The basic formula of Chinese economic policymaking is to take the projected growth in private consumption and net exports, and subtract them from the GDP growth target. The residual is the amount of debt-driven investment spending that is needed to hit the target.
Of these three GDP components, investment is by far the most CO2-intensive, due to the energy used to make steel, cement, non-ferrous metals, glass and other basic construction materials. If the central government were to make up for a worse outlook on consumption and exports, then it could result in an increase in CO2 emissions overall.
There are already signs this could happen, with the Politburo calling recently for “active” stimulus, including speeding up large construction projects and increasing both bank lending and government spending.
A return to debt-fuelled stimulus spending runs counter to the government’s aim of rebalancing the economy towards consumption. Relaxing the GDP growth target for the year would give more space to reconcile the different objectives, but Xi has signalled that the country should stick to its targets “as of now”.
The GDP growth target for 2020 will be officially set in the annual session of the National People’s Congress, which normally takes place at the start of March, but appears likely to be delayed due to the virus outbreak.
Another major uncertainty is that the initial statements about stimulus gave no indication of which sectors or what type of expenditure should be targeted. Targeting clean energy and energy efficiency investments would be a natural way to reconcile the perceived need to prop up economic growth with state-engineered spending and China’s stated ambition to be a contributor to the fight against climate change.
The clean-energy sector is currently running well below capacity as investment in non-fossil energy sources and in electric vehicles slowed in 2019.
Analysis of data from the China Electricity Council shows newly installed wind power capacity fell 4%, solar power capacity by 53%, hydropower by 53% and nuclear by 31% in the first 11 months of the year, while newly added thermal power capacity increased by 13%. After booming in the first half of the 2019, electric vehicle sales fell 32% year on year in the period from July to November.

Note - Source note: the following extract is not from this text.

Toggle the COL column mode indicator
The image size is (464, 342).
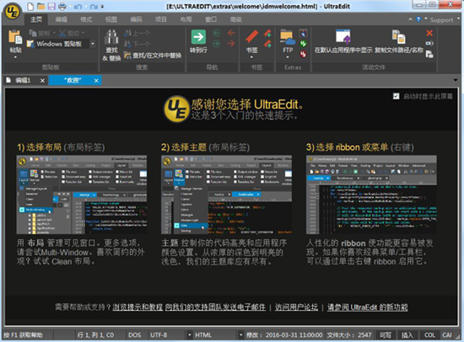pyautogui.click(x=429, y=335)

The estimated CO2 reduction is based on fossil-fuel consumption data by sector and fuel for February 2019, and estimating year-on-year changes using sector activity indicators: daily coal consumption at power plants; coking plant; blast furnace and steel plant operating rates; and oil refinery operating rates. Residential fuel use is assumed to be unaffected. The estimate aligns with satellite-based NO2 levels, which point to the possibility of an even larger reduction.